Mary O’Neill is an Irish born artist who now lives between France and the U.K. O’Neill’s work address issues related to ephemerality, narrative, memory, loss and failure. Working with text, images, and performance, the work is ‘slight’, leaving little physical presence and in many cases only exists in memory. The text-based works are often incomplete encompassing loss and failure in both content and form. She has published on a diverse range of subjects, both fiction and non-fictions. Most recent projects, Foreignhood and Unnamed Heroines, focus on the state of being ‘other’. She has exhibited extensively and her work is included in national and international collections.

 

Christine Parker

Christine Parker is a filmmaker, artist and researcher and Associate Professor of Art Practice at the University of Derby, UK. Her shorts and feature Channelling Baby represented New Zealand at dozens of International Festivals and competitions. Since relocating to the UK she continues to write, make films and installations, including Quickening, (Sichuan IFA, and Pickford House Museum, Derby 2016/17),  Her UK short The Carer (2016) won eight international awards including an Humanitarian Award of Distinction from US based Best Shorts Competition and the Premio Labor 2017 Award from Festival Internazionale Immagine d’Autore.  She has several new projects in development.

 

 Pablo Santamaria Pastor

Born in 2000, Barcelona, and currently studying a BA in Fine Art in England. His work consists of large painting canvases depicting seascape images. His interest on the subject lies on how the sensuous pictorial experience resembles the encounter between the individual and the sea, creating a new space in which the viewer can contemplate and see he/herself reflected in.

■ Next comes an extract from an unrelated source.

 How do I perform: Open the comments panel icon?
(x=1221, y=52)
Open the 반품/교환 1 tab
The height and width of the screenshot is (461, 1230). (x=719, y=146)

https://www.instagram.com/frescosart/


Bridget Tempest

Bridget Tempest lives in North Yorkshire, draws and explores printmaking. Between 2001 and 2007, she ran a programme of cultural dialogue for artists in Turkmenistan, including exhibitions at Wimpole House in 2004 and at Asia House in London and The Mercer Art Gallery, Harrogate in 2007.

Now she stays put, working in her studio, making equivalents for her experience in the surrounding familiar landscape.